On 1/24/26 11:44 PM, Teddy Astie wrote:
Le 22/01/2026 à 17:49, Oleksii Kurochko a écrit :
Introduce vcpu_csr_init() to set up the initial hypervisor-visible CSR
state for a vCPU before it is first scheduled.
To me, "hypervisor-visible CSR state" sounds like some state of the
guest the hypervisor has view on. But to what I read, it's more
hypervisor state CSRs regarding what to intercept and various
virtualization behavior.
I'll rephrase then to:
Introduce vcpu_csr_init() to initialise hypervisor CSRs that control
vCPU execution and virtualization behaviour before the vCPU is first
scheduled.
The function configures trap and interrupt delegation to VS-mode by
setting the appropriate bits in the hedeleg and hideleg registers,
initializes hstatus so that execution enters VS-mode when control is
passed to the guest, and restricts guest access to hardware performance
counters by initializing hcounteren, as unrestricted access would
require additional handling in Xen.
When the Smstateen and SSAIA extensions are available, access to AIA
CSRs and IMSIC guest interrupt files is enabled by setting the
corresponding bits in hstateen0, avoiding unnecessary traps into Xen
(note that SVSLCT(Supervisor Virtual Select) name is used intead of
CSRIND as OpenSBI uses such name and riscv_encoding.h is mostly based
on it).
If the Svpbmt extension is supported, the PBMTE bit is set in
henvcfg to allow its use for VS-stage address translation.
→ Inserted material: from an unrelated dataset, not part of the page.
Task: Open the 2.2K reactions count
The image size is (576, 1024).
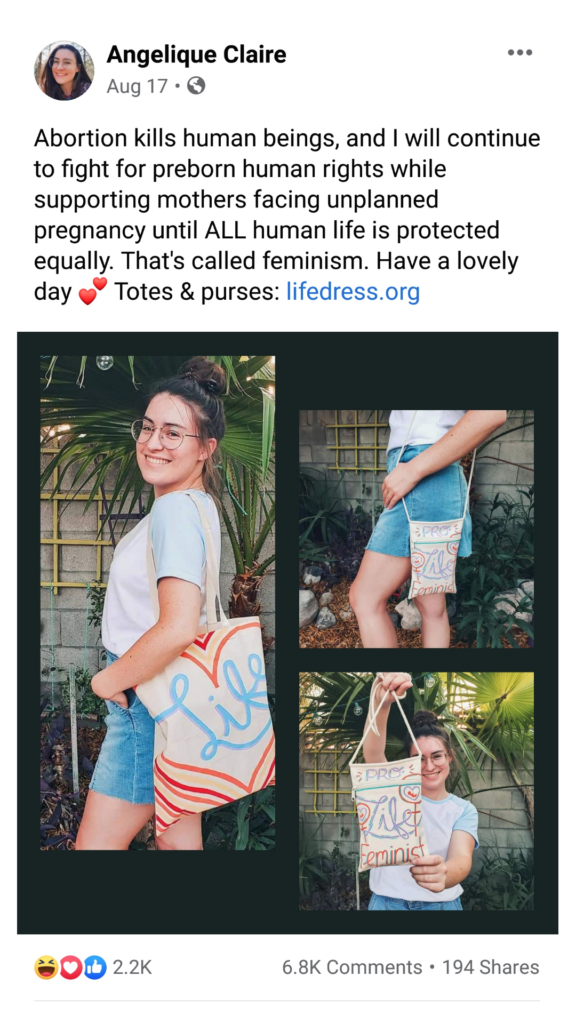Action: click(x=132, y=967)
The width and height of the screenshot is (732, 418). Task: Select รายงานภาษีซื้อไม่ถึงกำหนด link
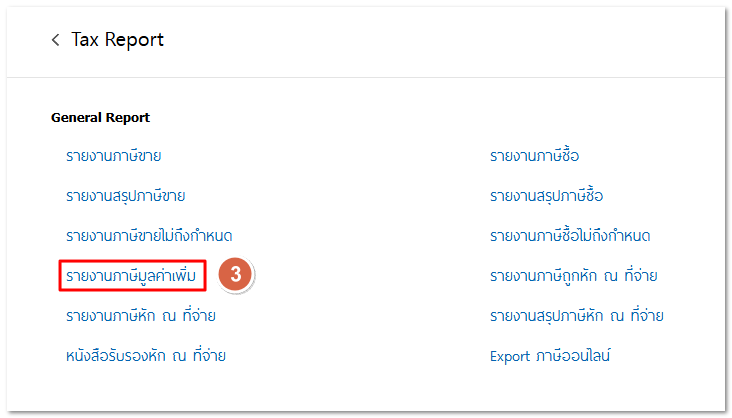click(570, 236)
Guest
access to the ENVCFG CSR is also enabled by setting ENVCFG bit in
hstateen0, as a guest may need to control certain characteristics of
the U-mode (VU-mode when V=1) execution environment.
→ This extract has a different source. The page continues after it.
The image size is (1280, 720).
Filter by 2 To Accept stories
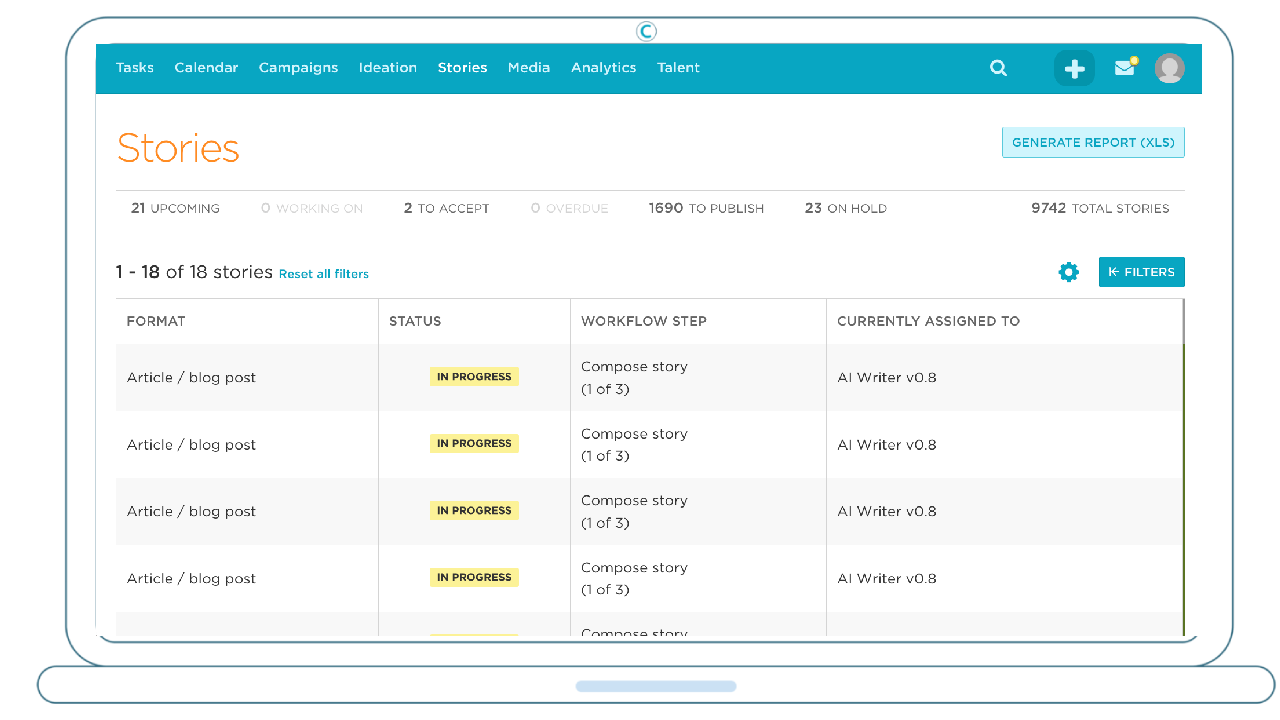coord(446,208)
For CSRs that may contain read-only bits (e.g. hedeleg, hideleg,
hstateen0), the written value is re-read from hardware and cached in
vcpu->arch to avoid divergence between the software state and the actual
CSR contents.
AFAIU from RISC-V isa document, at least for some CSRs the read-only-0
bits are well-defined and means "can't be configured" due to not having
a meaning (e.g hedeleg defines as read-only "Environment call from
HS-mode" because guest can't be in a "actual" HS-mode).
It was said about bits which hypervisor tries to set in the mentioned
registers and IIRC all of them could be r/o-0 as, for example, M-mode
can decide not to delegate them to HS-mode.
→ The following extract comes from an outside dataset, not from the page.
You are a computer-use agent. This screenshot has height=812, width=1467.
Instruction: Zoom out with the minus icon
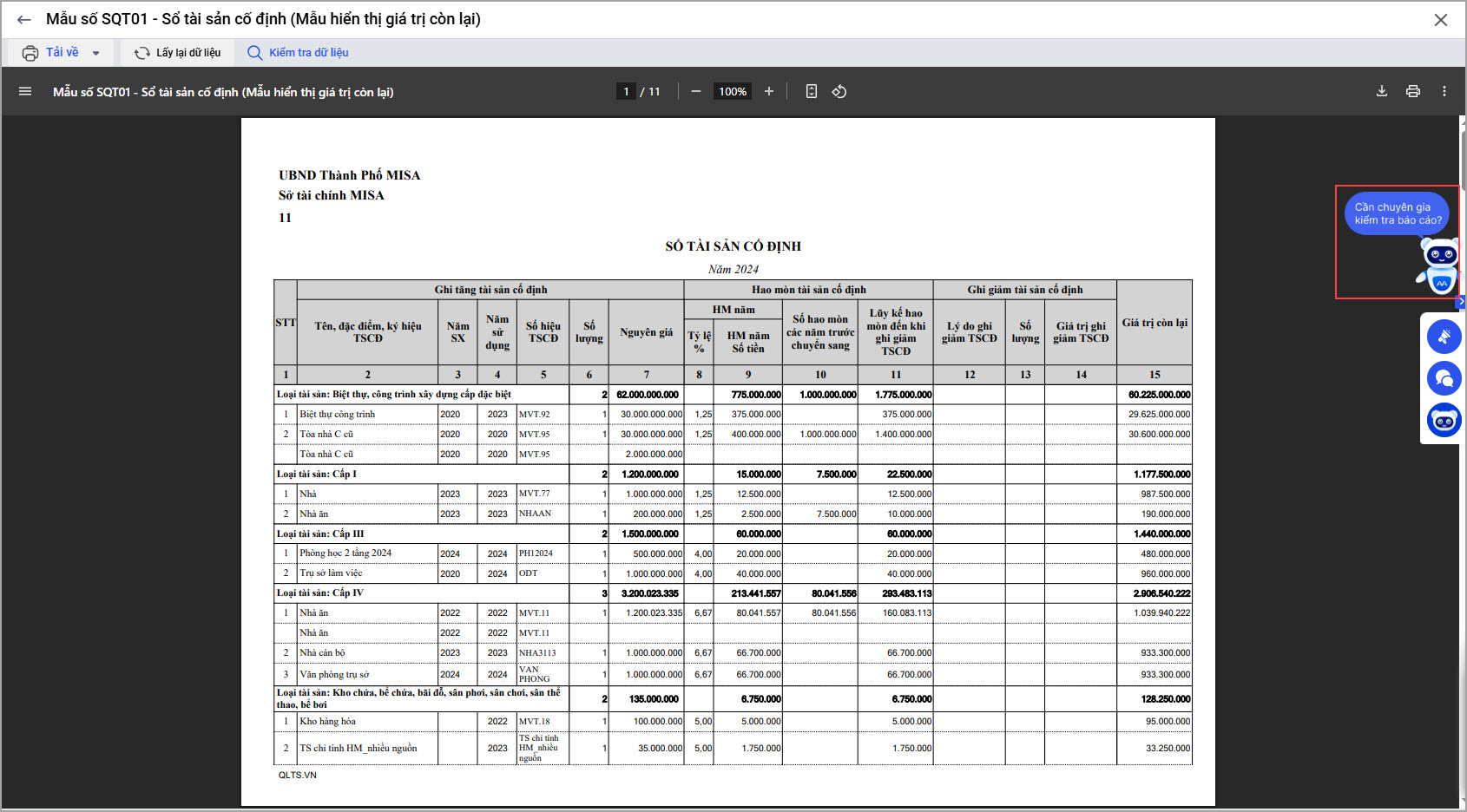tap(695, 91)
As hstatus is not part of struct arch_vcpu (it already resides in
struct cpu_user_regs), introduce vcpu_guest_cpu_user_regs() to provide
a uniform way to access hstatus and other guest CPU user registers.
This establishes a consistent and well-defined initial CSR state for
vCPUs prior to their first context switch.
Signed-off-by: Oleksii Kurochko <[email protected]>
---
Changes in v2:
- As hstatus isn't a part of arch_vcpu structure (as it is already a part of
cpu_user_regs) introduce vcpu_guest_cpu_user_regs() to be able to access
hstatus and other CPU user regs.
Sounds like hstatus wants to be splitted from guest_cpu_user_regs (which
are supposed to be GPR ?).
Generally, agree. But hstatus want to be saved during a trap even before guest
is started and considering that we already have the code which stores it in
guest_cpu_user_regs structure and handle it during the trap, I've decided just
to drop hstatus from arch_vcpu.
- Sort hideleg bit setting by value. Drop a stray blank.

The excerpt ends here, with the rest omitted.